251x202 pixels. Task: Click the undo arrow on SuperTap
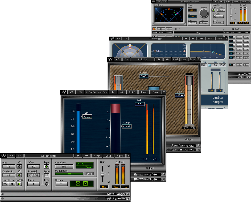[158, 2]
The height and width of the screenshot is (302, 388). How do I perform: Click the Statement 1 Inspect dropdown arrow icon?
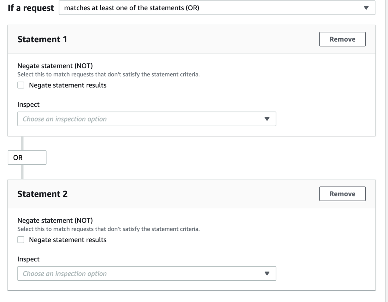click(x=267, y=119)
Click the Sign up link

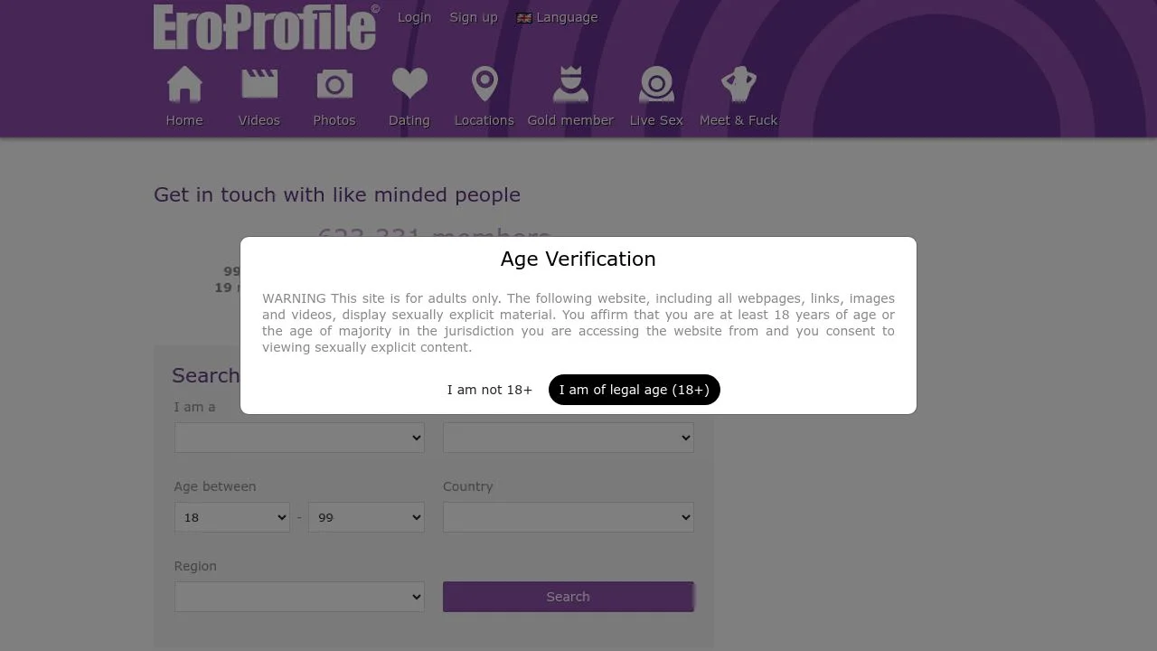pyautogui.click(x=473, y=17)
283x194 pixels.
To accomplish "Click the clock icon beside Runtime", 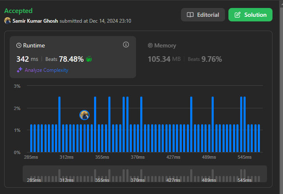I will pos(19,45).
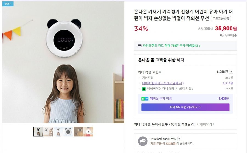Select the first thumbnail with girl and panda
This screenshot has width=247, height=153.
pyautogui.click(x=38, y=132)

______________________________

Exercise prompt: Every line above from the one with "The height and" down to the one with "283x194 pixels." must be written out exactly, and no picture may appear.

The answer:
The height and width of the screenshot is (302, 388). How do I perform: Click the Statement 1 Inspect dropdown arrow icon?
click(x=267, y=119)
Click the Sign up link

pyautogui.click(x=473, y=17)
283x194 pixels.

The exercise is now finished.